Vivian Weng



Princeton - Engineering + Finance

Harvard Business School - M.B.A.

After graduating from Princeton in 2005 with a joint degree in engineering and finance, Vivian Weng took to Wall Street. After a few years working at McKinsey & Co. and Goldman Sachs, she realized she was less passionate about finance than she was about business, particularly retail. So, she went on to consult for various retail companies (from Elie Tahari to ESCADA) and worked with independent designers like Issy Salomon and Jeffrey Monteiro. After realizing this was the path she wanted to pursue, Vivian obtained her MBA from Harvard Business School, where she met the co-founder of her company FashionStake. As a leading online destination for consumers to discover and shop the most unique fashion from the world's top emerging designers, Vivian and her team work with more than 250 independent designers from 15 countries. And lately her hard work has paid off. InStyle recently rated FahionStake 'Best of the Web' for fashion in 2011. (Check out the magazine's November issue!)

Life’s too short to have a job that you’re not passionate about.

How did you discover your current job?

I kind of ‘fell into’ entrepreneurship at business school. My business partner has a really impressive background in entrepreneurship, and had started a handful of companies before Harvard Business School. I had a strong background in retail and knew that I wanted to have a role in the retail/apparel industry. When we met, we looked at the industry and thought it was an exciting landscape; fashion has been a really old-fashioned industry for a long time, but in recent years, there have been great businesses started (many by women!) that have really changed the dynamics -- for example, Gilt Groupe and Rent the Runway. We both felt passionate about helping independent designers have a channel to sell their collections and about telling these amazing stories. Once we came up with the idea, I was hooked.

What is your typical day like? What types of things do you do in your job?

I spend a large part of the day meeting with designers and working with our merchandising team. Even though we’re a marketplace, we spend a LOT of time thinking about what types of designers and clothing we want to bring onto the site. I also meet a lot with potential partners, from magazines to retailers to other start-ups. The benefit of being a super small company is that we move quickly and can be really creative in terms of the types of partnerships we get involved in. Daniel and I also meet once a day to talk about ‘founder stuff' -- things like our technological road map and our team/recruiting.

What is the most rewarding part of your job? The most challenging?

I love meeting with new designers and hearing their stories. Everyone is so unique, and I’m constantly impressed by how many talented designers there are. Our goal is to provide an e-commerce platform for designers who wouldn’t have been able to sell online otherwise, and it’s extremely rewarding to give those designers an opportunity to have their stories heard and connect happy fashionistas with happy designers.

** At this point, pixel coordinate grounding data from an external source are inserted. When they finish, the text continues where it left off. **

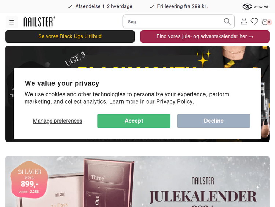Click the Julekalender promotional banner

point(138,182)
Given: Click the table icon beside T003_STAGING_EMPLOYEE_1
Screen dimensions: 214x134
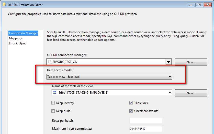Looking at the screenshot, I should pyautogui.click(x=54, y=93).
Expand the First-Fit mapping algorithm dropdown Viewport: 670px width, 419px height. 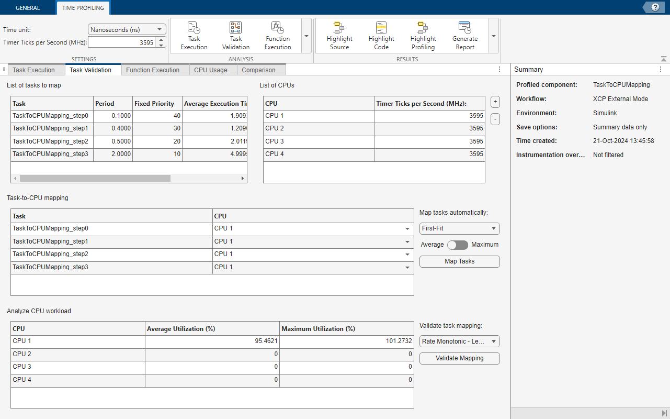(459, 229)
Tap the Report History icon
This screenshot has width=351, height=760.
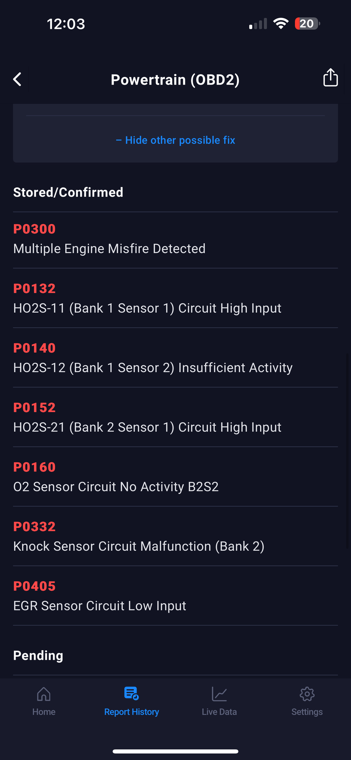coord(132,694)
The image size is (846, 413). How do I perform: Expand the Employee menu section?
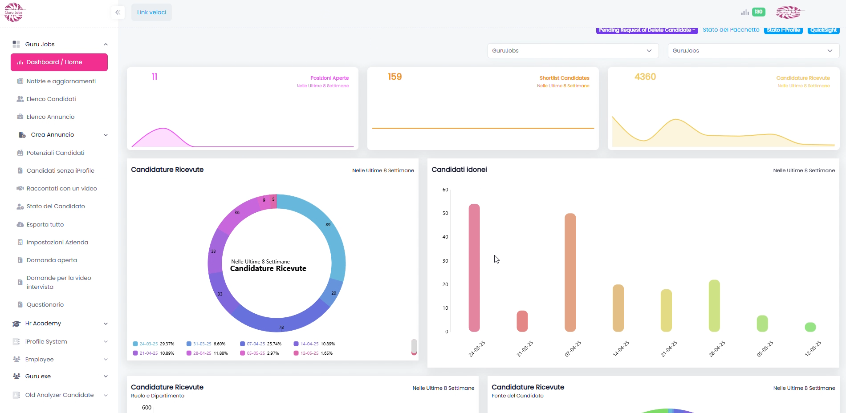point(106,360)
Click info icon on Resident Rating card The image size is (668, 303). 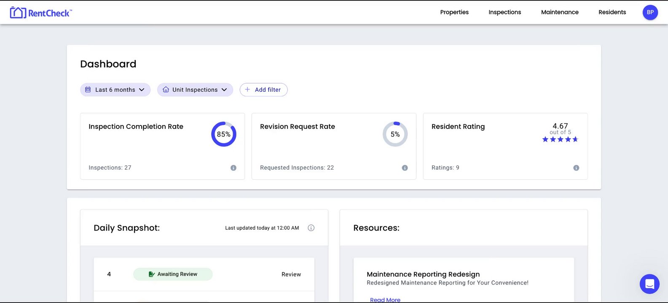pos(576,168)
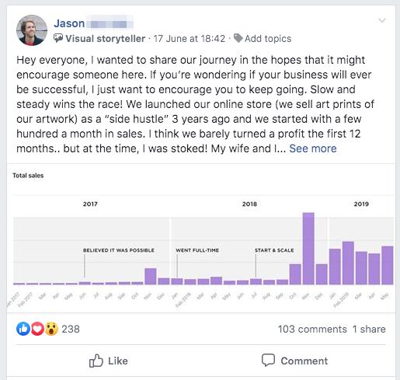Image resolution: width=400 pixels, height=380 pixels.
Task: Click the blue Like reaction icon
Action: point(23,329)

The most challenging aspect is that online retail literally never stops! Especially for a business like ours, where we want to eventually work with thousands of designers, there is always more work to do, more designers to speak to, more customer service to take care of. I’m still learning to draw a line between work and my personal life, in order to keep sane. I’m notorious for checking and answering emails during dinners, although I’m trying to get better.

What is one lesson you've learned in your job that sticks with you?

Test, then invest! I think that even the best business ideas need tweaking when you first start, so if you’re thinking about starting a business, do it in a super lean way so that you learn cheaply before you put money and time into building out the entire business.

What do you feel is the biggest challenge for women today, particularly females in your industry?

I think women are often too modest and aren’t comfortable with talking about their successes compared to their male peers. There also aren’t that many women in tech start-ups, although that’s quickly changing (particularly in retail/consumer-facing start-ups), which is very inspirational.

Who are your role models?

Coco Chanel was one of the most influential pioneers in the fashion industry. She has an inspirational story with both a great eye for design and also great business sense.

What are some of the rules you live by?

My dad always told me, “Life’s too short to have a job that you’re not passionate about. If you work hard and do what you’re passionate about, you’ll be successful.” I’ve taken that lesson to heart and have let that rule guide me throughout my career.

Have a sense of humor. There are days when everything seems to be falling apart, and we just have a laugh and hope that the next day is better.

What advice do you have for girls who want to be in your industry?

Fashion is about so much more than just shopping and beautiful clothes! It’s a legitimate industry, and there are so many exciting things happening today in the industry. The industry needs more smart business women who are interested in ‘Retail 2.0’ so don’t feel intimidated if you don’t have a traditional background in fashion. And think outside the box: You don’t have to choose between merchandising, design and PR anymore -- there are lots of other business roles, like social media, that you can give you a taste of the industry.

Where do you see yourself five years from now?

I would love to be able to look back and know that I had an impact on the fashion community and on individual designers’ lives. I’d love for FashionStake to be the online destination for customers to shop indie fashion and for designers to list their collections.